More travellers are spending more time at the airport, according to Changi, with a substantial number having more than six hours to spare between flights. A de luxe mega mall at the airport will certainly be an attraction for these transfer passengers.

More travellers are also on cruise-fly packages.

To make their travel experience seamless, Jewel will offer advance check-in. The idea is to streamline the transfer experience so check-ins and exits are hassle-free, and wait times are enjoyable with shopping, spa or eating options within the same complex.

Experts like Mr Alan Tan, professor of Aviation Law at the National University of Singapore, think Project Jewel is a great idea if the aim is to enhance Changi's attractiveness to travellers and set it apart from the competition. But it is still not clear how this is to be achieved, he added.

Other airports in the region have been quick to get into the game of building mega projects for travellers around airports.

South Korea's Incheon city, where the country's main airport is located, is planning a US$275 billion (S$350 billion) tourism city project to be built by 2030. There will be luxury hotels, casinos, shopping malls, theme parks and a Formula One racing track.

Qatar is planning a 10,000 sq m Airport City, designed to create an interface between the capital city of Doha and Hamad International Airport.

Closer to home, Kuala Lumpur International Airport has built Gateway@KLIA2 (Malaysia). This is a new complex adjacent to the airport with three levels for retail and dining.

Airports are eager to expand their commercial offerings because that is what travellers want, said Mr Sagar Shahane, aviation analyst at industry consultancy Frost & Sullivan. It is also important for revenue diversification, he said, adding that commercial takings are usually less susceptible to ups and downs in the aviation business.

There is thus hard business sense behind Jewel's glow.

But whatever the final plan for Project Jewel, the new venture must not be at the expense of Changi's service standards and good global reputation.

As regulator, the CAAS must continue to ensure that the interests of travellers, airlines and other airport users come first.

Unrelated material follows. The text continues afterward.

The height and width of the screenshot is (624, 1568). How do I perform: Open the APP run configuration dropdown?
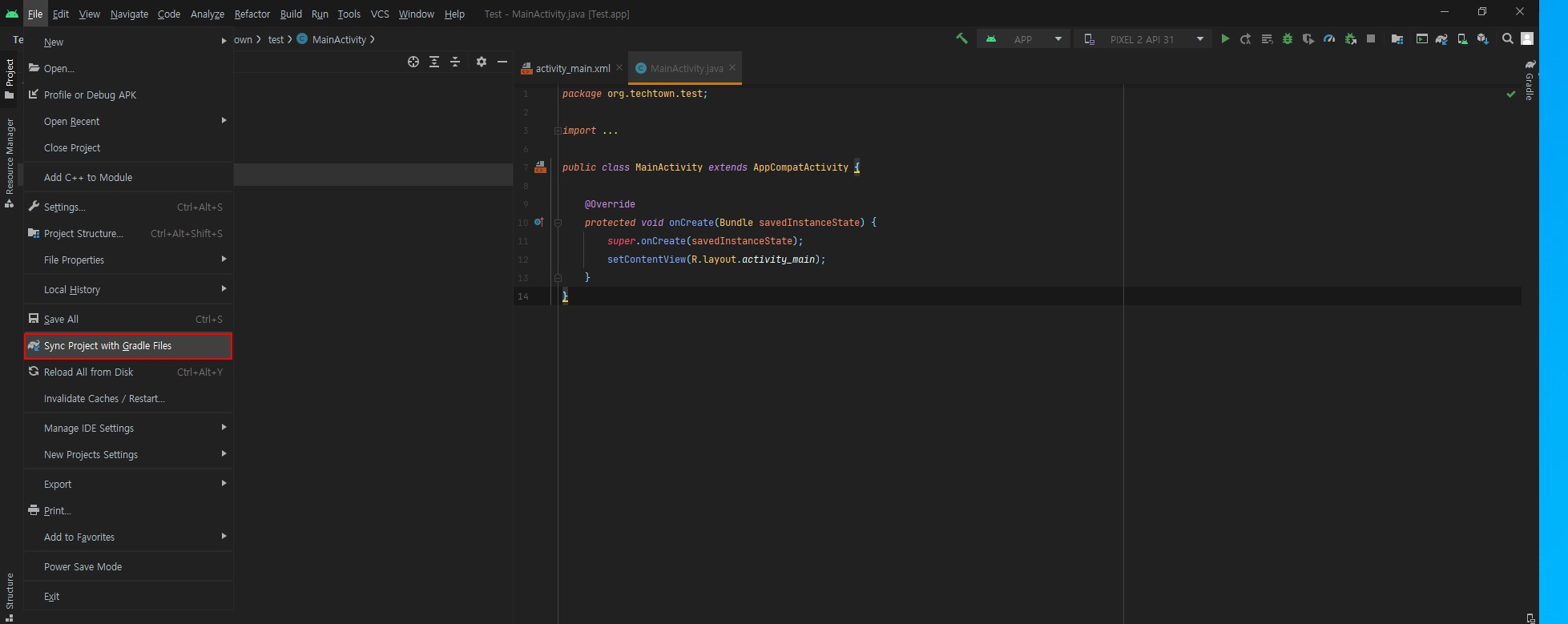tap(1024, 39)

At stake is Singapore's premier hub status, which must not be compromised.





A gem of a project
By Karamjit Kaur, The Straits Times, 9 Jan 2014

CHANGI Airport's Project Jewel will be completed in 2018.

To be built in front of Terminal 1 where an open-air carpark now sits, the structure will rise five floors above ground with five basement levels.

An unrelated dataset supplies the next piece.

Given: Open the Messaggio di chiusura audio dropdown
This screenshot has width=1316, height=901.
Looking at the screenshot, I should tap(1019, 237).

The retail-cum-airport project will be Changi's first tie-up with a private firm - CapitaMalls Asia.

Jewel will be built and managed by a new entity, 51 per cent owned by Changi Airport Group and 49 per cent by the retail firm.

Close to 70 per cent of the total gross floor area of about 134,000 sq m will be set aside for retail.

The remaining space is reserved for airport facilities like passenger lounges and check-in counters.

There will also be a hotel and an aviation museum, plus other leisure attractions, including an indoor garden with a 40m-high waterfall.